Young adults are no longer children, but adults that still live at home. Whether they're going to college full-time or working, young adults need to feel like they can assert their own independence. But they still need to maintain responsibility and accountability, when it comes to being a part of the family. A recent study shows that 53 percent of young adults age 18-24 still live at home, from the site Empowering Parents.
Here are 15 tips to help parents with this transitioning time in a young adult's life.
Treat him like an adult
He's no longer a kid and is doing more important things such as going to college and working. He's not an adult and shouldn't be treated like one. He needs to feel like he can act his age and still have his independence.
Let her have her own rules
As a parent, this was the toughest thing for me to accept with my own 19-year-old daughter. If your son or daughter lives at home, let him set his own rules. This doesn't mean she can decide to just not do anything. It does mean giving her a chance to exert her independence by acting like the adult she is by controlling chores, curfew, and homework herself.

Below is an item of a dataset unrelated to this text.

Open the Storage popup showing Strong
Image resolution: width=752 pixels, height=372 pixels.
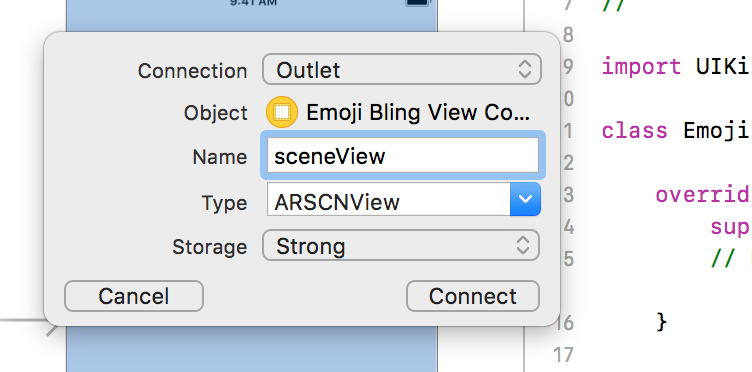[x=401, y=245]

Keep him involved in the family
Young adults live their own lives, but because they still live at home, it's a wise idea to still include them in family events. He may have other plans, but it shows him that he's still part of the family.
Give her chores
If she lives at home, she's still part of your family, which means she has a room, uses the bathroom, eats in the kitchen and watches TV. Because of this, she should still be given chores. Sitting down and talking to her about her school or work schedule is a good idea, so you both know what she can realistically accomplish without overburdening her.
It doesn't matter why he's home, but praising him for a good work ethic or when he makes good choices is vital to his growth. Encouraging his progression into adulthood is a great way to instill self-confidence and self-esteem for when he does venture out on his own.
Don't let her take control
You are still the parent. If you don't want a bunch of college kids over until one or two in the morning, let her know. If she's at home, ensure that she has a job or is attending college and not just free-loading.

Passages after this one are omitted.